Вин так загляделась на пришельцев, что не заметила, как вся четверка решительно направилась к Музею. Логовенко не проявил к ним ни малейшего интереса, только низенькому бегло кивнул, как знакомому. Подойдя, каждый занялся своим делом: Ригг молитвенно сложил руки и забормотал что-то себе под нос; землянин Бартоломью тоже неслышно перебирал губами, только подняв лицо к небу; низенький закрыл свои кошачьи глаза и раскачивался из стороны в сторону. Диковинней всех поступил голый — вытянул вперед руки, в каждой — откуда-то взявшийся прут, и давай ими такое выделывать, что в глазах зарябило, как он этими прутьями быстро перебирал и всем своим жилистым телом плясал на месте.
Метагом взирал на всё это совершенно равнодушно, однако через минуту на его лице промелькнуло удивление, сразу же сменившееся диким гневом. Рот распахнулся в гримасе боли, в беспомощной попытке выдавить из себя хотя бы одни звук. Он увеличился в росте в несколько раз, стал выше Музея… Потом раздался сухой электрический треск, и Даниил Логовенко исчез… Четыре фигуры бессильно упали на перепаханную землю.
— Сидоров, — неуверенно произнес Комов в радиобраслет. — Отменяй, что ли, эвакуацию. И Подкидышей давай сюда к Музею, быстро давай!
— Ничего бы они с ним не сделали, если бы мы его до того не замучили… — леонидянин Гаав засмеялся хриплым смехом.
* * *
— Ну что же, всё складывается лучшим образом, — задумчиво проговорил Корней Яшмаа, барабаня пальцами по столу. На его скуластом лице еще краснели следы шрамов от зубов голованов, а локоть правой руки стягивала повязка, под которой что-то бугрилось. Вин вдруг сообразила, что Яшмаа — это то самый Корней, о котором писал тридцать лет назад мальчишка Гаг. Юный Бойцовый Кот уже тридцать лет как мертв, а этот всё живет… Теперь, наверное, вообще вечным станет.
— Все складывается для Гиганды лучшим образом, — повторил Корней. — Наши прогрессоры уже легализованы, во всех государствах Гиганды созданы земные миссии. Ваши ведущие страны договорились образовать Лигу девяти материков, чтобы официально войти в Галактическое Содружество.
— Ты лучше скажи, как сам? — спросил Хэнг, вернувшийся к стойке после бесконечного разговора с женой по видеофону. — Чувствуешь силу богатырскую?
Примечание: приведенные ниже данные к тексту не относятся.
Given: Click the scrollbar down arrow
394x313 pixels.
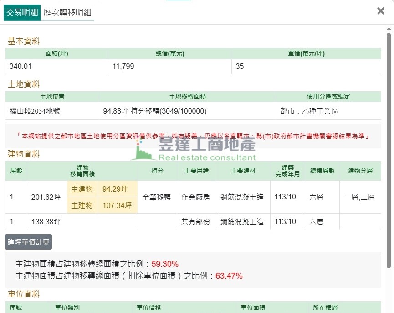Looking at the screenshot, I should click(x=389, y=309).
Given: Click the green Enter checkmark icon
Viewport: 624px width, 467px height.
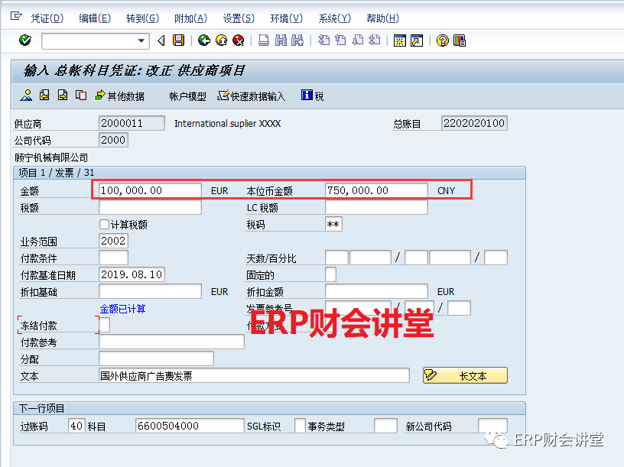Looking at the screenshot, I should click(25, 41).
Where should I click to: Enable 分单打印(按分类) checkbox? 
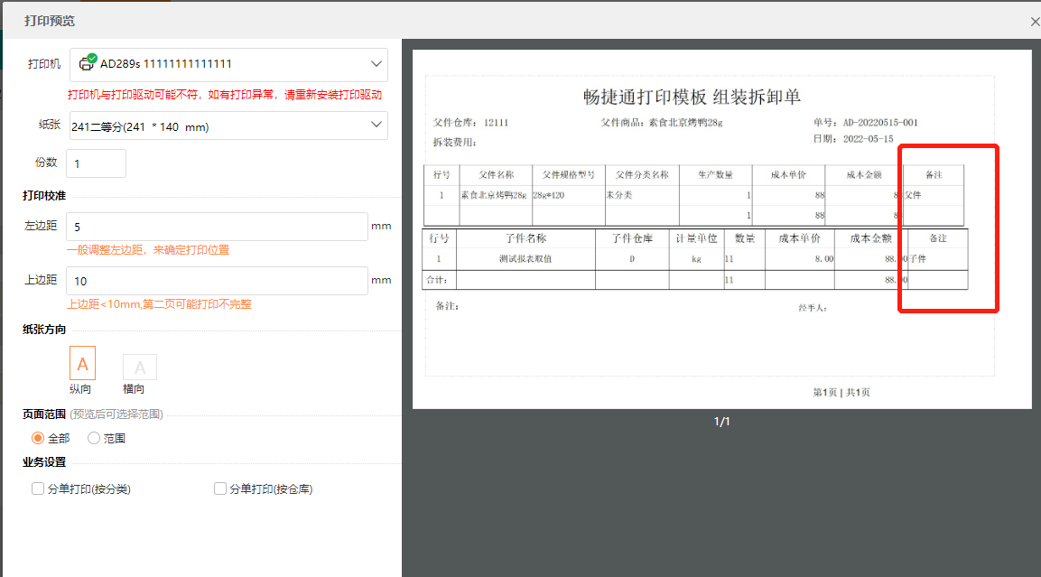37,489
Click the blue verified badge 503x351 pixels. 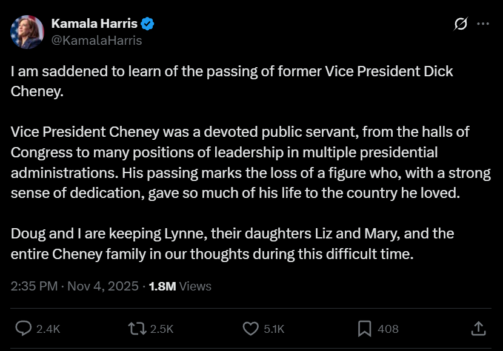click(x=148, y=24)
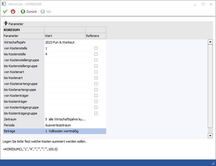The height and width of the screenshot is (166, 216).
Task: Click the red power cancel icon
Action: (x=13, y=11)
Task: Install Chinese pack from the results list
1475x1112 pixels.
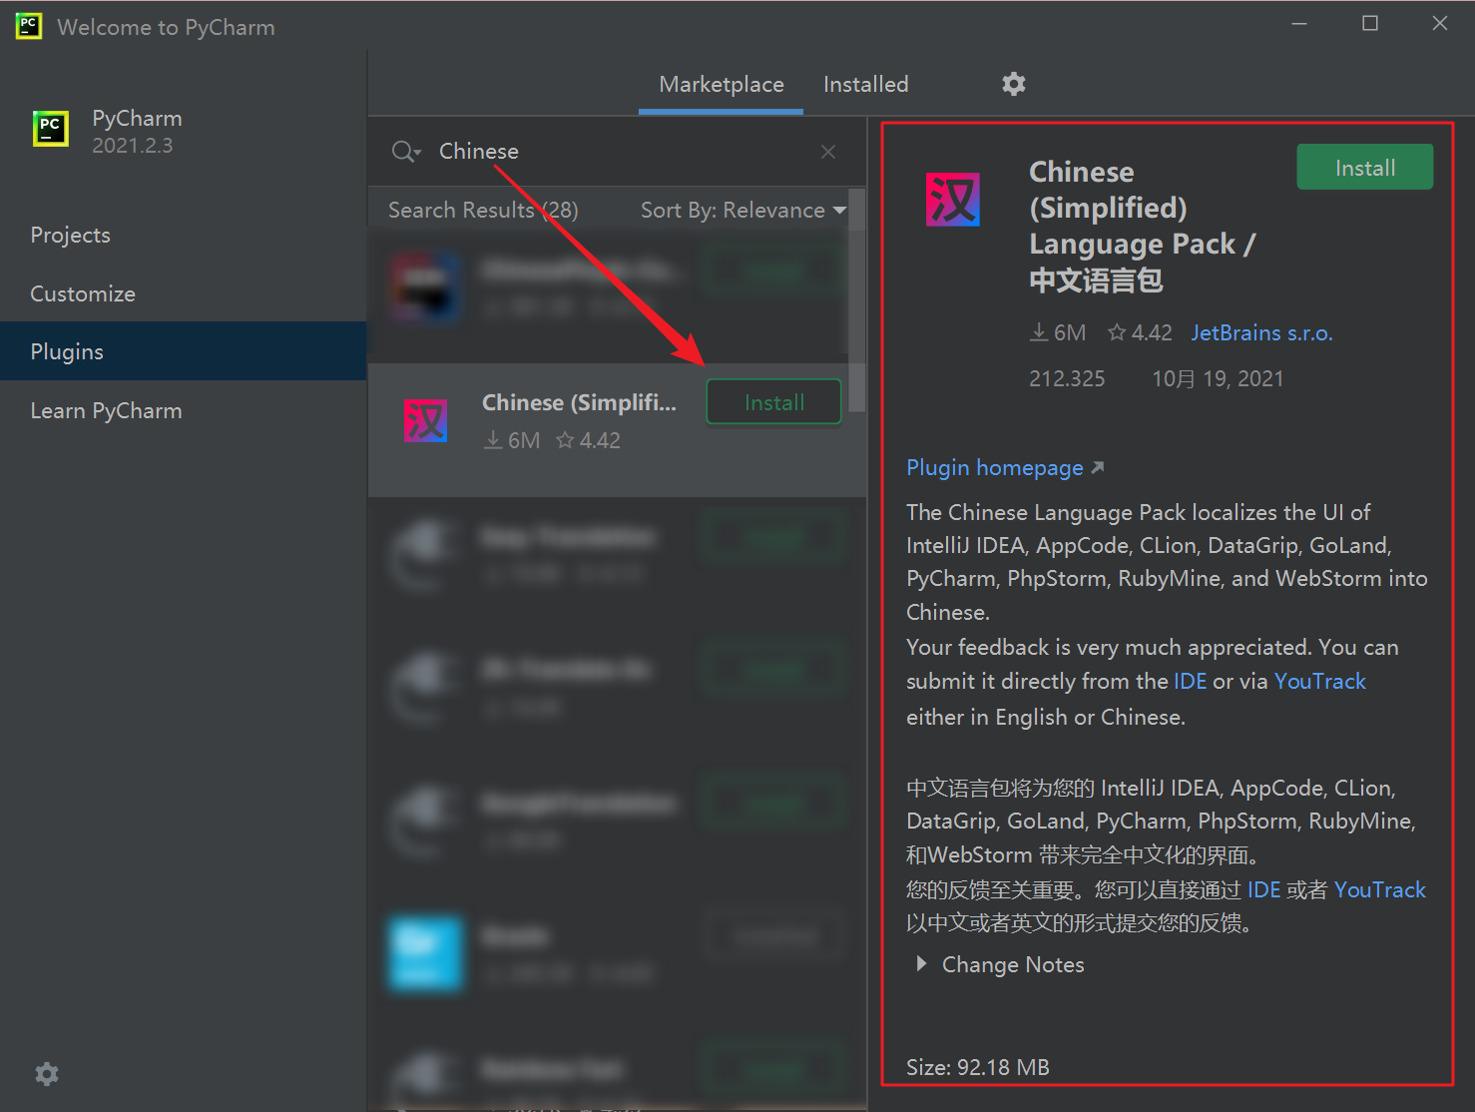Action: coord(773,402)
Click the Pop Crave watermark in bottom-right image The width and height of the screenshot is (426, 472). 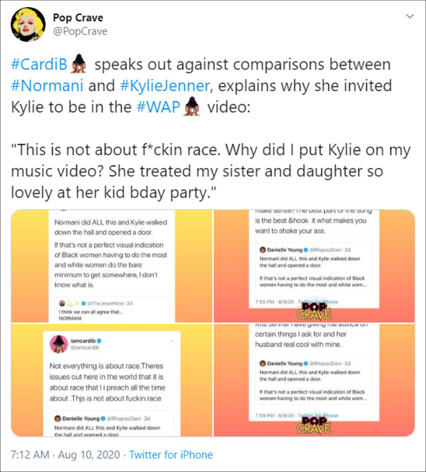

Корней неопределенно пожал костлявыми плечами:
— Трудно сказать. Наверное, требуется время, понять, что с тобой происходит. Ощущения изменились, даже у кофе вот вкус другой.
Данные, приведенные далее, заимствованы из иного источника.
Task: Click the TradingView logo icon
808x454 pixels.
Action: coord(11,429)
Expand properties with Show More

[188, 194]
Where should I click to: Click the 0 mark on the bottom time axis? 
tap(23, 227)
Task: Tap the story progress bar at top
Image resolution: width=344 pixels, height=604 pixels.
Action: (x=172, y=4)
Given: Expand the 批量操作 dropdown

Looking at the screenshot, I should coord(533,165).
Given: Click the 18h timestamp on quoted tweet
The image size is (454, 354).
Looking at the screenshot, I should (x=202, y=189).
— Это просто новый сорт. Куда вы после Сигмы Дракона, на Кала-и-Муг?
— Не знаю… Пока не ясно, насколько мы вообще сможем воспользоваться заложенной Странниками программой. Нас ведь должно было быть тринадцать, а осталось только десять. И лет нам всем считай под сто.
— Почему вы вообще так надеетесь на оружие Странников? — подал голос почти не видимый в темном углу брат Ригг. — Сами они этим оружием, почему-то, не воспользовались. Или же оно им не помогло.
— Вот Комов так и говорил, — повернулся к монаху Корней. — У него больше надежды на Малыша с Колдуном. На Малыша особенно. Его ведь Комов, собственно, и открыл на Ковчеге. Малыша, то есть Пьера Семенова, воспитывали с младенчества тамошние негуманоиды, и вот теперь Капитан думает, что против Метагомов не сам Малыш действовал, а посредством его — цивилизация Ковчега. Через неизвестные земной науке физические явления. Вас-то с Бартоломью, извините, Комов всерьез не принял.
— Конечно, вам легче поверить в неизвестные физические явления, чем в простую общую молитву разнопланетных праведников. Трех праведников и меня, — деликатно уточнил Ригг.
— О неизвестных физических явлениях мы пока ничего не знаем, а о молитвах знаем точно, что это всё обман, — Корней победно взглянул на монаха с высоты своего табурета.
Ригг поднялся и молча покинул полутьму бара, открыв на секунду ослепительный прямоугольник выхода.
— Зря ты его так, — Хэнг осуждающе выпятил губу. — Это ведь он сумел вызватьКолдуна и Малыша с Саракша и Ковчега.
— Ну, знаешь, во-первых, не он, а Бартоломью Содди по его просьбе. А, во-вторых, на Земле только у КОМКОНа-2 есть привилегия при необходимости быть мистиками, невеждами и суеверными дураками…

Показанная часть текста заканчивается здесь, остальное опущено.